[Stored data]

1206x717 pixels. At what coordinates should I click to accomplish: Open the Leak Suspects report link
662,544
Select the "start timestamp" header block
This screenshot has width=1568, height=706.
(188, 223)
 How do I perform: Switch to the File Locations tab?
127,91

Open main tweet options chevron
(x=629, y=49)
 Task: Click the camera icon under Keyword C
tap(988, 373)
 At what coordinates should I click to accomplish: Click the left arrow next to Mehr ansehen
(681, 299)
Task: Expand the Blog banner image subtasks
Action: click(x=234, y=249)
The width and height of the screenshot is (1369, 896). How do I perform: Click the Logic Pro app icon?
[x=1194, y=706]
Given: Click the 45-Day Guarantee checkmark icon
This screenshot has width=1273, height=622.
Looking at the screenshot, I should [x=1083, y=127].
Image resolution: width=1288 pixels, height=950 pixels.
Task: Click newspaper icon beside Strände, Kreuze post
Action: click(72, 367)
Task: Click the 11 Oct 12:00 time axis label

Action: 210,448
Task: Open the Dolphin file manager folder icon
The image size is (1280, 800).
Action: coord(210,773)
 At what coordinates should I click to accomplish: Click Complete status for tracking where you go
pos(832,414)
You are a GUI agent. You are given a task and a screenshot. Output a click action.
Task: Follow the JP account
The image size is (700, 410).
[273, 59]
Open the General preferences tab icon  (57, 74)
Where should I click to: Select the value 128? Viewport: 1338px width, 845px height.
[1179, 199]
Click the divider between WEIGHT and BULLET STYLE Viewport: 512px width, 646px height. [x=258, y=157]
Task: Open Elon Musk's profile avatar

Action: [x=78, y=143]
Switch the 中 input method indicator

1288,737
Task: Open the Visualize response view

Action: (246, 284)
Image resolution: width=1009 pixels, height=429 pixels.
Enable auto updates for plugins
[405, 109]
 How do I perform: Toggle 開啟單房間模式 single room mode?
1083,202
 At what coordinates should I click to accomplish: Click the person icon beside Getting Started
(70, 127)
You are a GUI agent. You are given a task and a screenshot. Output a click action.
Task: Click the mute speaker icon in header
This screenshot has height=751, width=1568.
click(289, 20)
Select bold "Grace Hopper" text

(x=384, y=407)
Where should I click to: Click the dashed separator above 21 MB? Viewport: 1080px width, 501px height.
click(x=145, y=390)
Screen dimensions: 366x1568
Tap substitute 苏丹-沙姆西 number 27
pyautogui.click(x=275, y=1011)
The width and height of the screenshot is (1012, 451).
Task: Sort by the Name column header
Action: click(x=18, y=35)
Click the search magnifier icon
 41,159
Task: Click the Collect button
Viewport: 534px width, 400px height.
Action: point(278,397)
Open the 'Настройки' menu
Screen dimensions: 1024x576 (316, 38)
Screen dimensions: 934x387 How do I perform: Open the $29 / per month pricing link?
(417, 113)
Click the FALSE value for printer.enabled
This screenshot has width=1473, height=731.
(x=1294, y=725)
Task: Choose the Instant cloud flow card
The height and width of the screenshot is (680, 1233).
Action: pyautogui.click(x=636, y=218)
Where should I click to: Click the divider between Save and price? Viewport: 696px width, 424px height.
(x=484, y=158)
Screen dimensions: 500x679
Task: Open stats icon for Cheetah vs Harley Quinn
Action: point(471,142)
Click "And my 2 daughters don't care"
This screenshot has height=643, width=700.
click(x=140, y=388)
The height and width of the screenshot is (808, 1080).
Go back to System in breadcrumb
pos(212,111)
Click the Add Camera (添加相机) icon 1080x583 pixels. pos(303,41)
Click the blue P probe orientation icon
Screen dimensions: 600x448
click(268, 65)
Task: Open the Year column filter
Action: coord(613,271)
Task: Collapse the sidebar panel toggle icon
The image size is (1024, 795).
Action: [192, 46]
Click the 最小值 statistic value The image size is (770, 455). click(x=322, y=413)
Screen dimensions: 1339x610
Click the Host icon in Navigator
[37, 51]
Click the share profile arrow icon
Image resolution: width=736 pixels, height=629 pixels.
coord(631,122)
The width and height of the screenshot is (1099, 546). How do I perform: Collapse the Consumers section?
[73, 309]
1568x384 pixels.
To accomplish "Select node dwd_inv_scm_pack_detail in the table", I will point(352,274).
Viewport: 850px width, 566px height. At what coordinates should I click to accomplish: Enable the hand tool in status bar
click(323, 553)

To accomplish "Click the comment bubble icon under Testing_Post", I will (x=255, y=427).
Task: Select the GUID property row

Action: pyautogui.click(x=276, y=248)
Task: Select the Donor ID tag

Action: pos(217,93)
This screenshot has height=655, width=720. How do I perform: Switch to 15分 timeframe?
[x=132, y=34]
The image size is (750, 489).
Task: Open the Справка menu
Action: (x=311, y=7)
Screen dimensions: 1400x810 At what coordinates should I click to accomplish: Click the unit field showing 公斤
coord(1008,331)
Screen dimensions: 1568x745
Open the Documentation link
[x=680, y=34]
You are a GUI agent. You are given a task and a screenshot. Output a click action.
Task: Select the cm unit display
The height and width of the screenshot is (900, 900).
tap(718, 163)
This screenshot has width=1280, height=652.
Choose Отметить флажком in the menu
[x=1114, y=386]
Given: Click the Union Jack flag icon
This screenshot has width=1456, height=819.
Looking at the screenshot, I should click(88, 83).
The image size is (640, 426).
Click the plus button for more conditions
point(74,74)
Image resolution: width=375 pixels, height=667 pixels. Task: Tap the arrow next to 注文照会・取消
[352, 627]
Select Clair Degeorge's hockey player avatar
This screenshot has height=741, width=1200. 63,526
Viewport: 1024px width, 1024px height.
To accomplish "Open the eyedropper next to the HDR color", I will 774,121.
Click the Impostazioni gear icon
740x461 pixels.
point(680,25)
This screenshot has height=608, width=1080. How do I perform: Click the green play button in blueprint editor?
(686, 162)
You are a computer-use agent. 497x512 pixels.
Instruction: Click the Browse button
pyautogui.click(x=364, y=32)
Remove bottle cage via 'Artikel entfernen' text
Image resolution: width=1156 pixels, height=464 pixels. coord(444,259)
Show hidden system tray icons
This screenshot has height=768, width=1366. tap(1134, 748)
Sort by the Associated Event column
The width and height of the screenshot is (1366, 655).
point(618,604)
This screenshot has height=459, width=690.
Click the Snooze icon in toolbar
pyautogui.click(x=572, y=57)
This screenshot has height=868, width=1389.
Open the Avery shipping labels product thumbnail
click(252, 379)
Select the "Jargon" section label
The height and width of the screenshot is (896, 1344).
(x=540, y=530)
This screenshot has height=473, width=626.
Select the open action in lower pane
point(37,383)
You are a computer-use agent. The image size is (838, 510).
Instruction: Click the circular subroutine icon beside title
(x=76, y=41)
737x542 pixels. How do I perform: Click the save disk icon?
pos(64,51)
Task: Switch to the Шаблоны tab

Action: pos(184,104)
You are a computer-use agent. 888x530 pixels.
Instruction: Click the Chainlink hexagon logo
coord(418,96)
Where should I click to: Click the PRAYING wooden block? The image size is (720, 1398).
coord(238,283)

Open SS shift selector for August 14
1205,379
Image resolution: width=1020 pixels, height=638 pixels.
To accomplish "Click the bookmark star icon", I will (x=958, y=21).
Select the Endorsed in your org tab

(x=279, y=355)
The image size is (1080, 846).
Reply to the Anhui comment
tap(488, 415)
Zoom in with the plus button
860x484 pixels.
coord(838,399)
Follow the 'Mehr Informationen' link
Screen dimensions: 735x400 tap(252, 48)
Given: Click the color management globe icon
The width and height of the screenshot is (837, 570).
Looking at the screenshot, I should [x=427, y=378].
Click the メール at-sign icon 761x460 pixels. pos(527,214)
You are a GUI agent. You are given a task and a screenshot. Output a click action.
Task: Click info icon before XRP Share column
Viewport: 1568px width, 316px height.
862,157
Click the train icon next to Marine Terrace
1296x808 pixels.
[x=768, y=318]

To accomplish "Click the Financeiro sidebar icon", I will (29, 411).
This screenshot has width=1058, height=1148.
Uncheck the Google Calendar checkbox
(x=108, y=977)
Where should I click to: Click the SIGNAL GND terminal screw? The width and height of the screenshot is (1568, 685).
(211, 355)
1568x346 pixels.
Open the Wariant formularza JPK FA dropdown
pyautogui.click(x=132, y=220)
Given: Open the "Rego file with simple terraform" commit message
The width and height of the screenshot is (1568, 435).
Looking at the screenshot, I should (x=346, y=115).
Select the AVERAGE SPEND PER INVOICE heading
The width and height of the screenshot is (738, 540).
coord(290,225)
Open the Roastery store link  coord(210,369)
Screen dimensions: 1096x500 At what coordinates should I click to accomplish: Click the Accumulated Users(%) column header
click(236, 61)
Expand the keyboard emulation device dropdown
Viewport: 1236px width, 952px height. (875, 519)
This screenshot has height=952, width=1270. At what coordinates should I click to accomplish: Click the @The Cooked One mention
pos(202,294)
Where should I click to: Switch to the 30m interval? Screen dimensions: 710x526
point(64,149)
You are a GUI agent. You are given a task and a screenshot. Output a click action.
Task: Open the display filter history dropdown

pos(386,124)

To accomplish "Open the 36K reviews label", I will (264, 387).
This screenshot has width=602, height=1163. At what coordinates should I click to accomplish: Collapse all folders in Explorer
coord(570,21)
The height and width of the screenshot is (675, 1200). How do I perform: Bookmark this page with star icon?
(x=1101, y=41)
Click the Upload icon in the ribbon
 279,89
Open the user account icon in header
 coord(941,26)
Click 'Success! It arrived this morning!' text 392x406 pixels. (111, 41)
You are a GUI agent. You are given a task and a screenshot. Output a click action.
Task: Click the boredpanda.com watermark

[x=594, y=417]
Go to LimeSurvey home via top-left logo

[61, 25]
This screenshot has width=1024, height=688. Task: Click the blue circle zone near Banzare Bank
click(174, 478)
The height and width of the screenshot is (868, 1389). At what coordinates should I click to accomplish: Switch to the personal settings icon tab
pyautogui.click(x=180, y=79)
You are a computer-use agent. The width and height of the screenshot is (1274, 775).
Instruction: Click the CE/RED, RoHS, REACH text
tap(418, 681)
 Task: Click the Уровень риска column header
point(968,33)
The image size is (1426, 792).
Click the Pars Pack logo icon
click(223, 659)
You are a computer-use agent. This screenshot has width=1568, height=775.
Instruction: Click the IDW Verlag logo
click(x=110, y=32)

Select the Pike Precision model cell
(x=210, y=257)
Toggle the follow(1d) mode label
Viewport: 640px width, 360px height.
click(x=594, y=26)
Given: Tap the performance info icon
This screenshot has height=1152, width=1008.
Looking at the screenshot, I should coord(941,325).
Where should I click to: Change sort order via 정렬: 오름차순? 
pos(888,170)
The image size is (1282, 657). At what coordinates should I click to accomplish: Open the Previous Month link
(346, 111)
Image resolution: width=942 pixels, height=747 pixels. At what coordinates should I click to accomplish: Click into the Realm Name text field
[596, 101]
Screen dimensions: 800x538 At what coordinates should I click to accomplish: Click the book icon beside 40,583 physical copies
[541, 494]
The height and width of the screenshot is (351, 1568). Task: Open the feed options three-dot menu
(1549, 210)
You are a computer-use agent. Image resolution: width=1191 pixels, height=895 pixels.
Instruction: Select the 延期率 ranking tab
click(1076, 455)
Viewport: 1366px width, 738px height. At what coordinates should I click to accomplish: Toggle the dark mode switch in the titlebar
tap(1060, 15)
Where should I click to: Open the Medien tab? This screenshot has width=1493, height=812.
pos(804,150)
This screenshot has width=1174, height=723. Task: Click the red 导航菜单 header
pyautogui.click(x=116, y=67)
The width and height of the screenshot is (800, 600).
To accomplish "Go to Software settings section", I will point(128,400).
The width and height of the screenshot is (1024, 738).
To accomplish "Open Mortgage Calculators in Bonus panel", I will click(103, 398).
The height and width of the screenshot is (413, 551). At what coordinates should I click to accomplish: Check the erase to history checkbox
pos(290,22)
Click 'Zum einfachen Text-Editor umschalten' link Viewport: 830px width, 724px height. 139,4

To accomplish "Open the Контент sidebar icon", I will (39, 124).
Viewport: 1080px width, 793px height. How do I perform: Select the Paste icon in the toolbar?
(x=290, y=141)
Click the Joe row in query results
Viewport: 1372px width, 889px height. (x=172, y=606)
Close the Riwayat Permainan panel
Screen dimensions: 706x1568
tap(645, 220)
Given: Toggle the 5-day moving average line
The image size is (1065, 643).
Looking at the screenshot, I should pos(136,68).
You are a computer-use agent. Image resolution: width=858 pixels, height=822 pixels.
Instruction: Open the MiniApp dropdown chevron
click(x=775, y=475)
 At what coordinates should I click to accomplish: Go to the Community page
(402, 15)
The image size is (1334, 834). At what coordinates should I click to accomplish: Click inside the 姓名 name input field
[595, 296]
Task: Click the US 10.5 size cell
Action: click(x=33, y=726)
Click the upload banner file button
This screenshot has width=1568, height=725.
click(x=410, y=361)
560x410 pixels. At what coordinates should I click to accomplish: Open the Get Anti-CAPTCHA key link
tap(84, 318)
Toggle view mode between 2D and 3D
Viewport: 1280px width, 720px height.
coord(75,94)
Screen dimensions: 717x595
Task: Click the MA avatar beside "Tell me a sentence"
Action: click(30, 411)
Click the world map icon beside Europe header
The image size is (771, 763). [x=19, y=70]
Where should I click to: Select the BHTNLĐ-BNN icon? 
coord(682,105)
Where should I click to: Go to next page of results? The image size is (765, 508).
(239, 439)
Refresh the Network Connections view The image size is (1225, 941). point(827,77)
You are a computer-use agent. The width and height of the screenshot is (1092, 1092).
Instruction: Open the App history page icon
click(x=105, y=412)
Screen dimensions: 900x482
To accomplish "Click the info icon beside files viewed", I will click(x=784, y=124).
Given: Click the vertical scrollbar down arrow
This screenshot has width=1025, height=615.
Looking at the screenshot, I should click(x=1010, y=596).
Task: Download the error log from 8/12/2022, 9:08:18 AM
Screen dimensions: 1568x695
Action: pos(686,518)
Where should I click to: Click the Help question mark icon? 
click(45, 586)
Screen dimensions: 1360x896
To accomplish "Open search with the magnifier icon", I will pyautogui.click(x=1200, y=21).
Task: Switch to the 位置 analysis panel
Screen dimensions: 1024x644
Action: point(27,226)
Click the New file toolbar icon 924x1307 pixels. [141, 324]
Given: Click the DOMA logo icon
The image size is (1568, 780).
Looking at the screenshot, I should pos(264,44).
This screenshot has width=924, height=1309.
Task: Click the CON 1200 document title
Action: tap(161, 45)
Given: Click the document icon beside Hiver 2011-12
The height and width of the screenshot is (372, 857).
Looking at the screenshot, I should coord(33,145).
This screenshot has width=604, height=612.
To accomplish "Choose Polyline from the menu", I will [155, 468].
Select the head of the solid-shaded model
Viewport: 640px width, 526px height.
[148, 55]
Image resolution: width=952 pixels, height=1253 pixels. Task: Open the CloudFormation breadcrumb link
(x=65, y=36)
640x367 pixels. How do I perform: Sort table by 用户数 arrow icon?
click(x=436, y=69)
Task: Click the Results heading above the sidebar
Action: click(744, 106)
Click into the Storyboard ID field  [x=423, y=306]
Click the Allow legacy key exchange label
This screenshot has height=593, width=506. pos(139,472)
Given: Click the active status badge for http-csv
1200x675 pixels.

TRY IT - What lines in the entries above hold "from"? Copy every one.

ANSWER TO THE EXERCISE -
Task: Download the error log from 8/12/2022, 9:08:18 AM
To accomplish "Choose Polyline from the menu", I will [155, 468].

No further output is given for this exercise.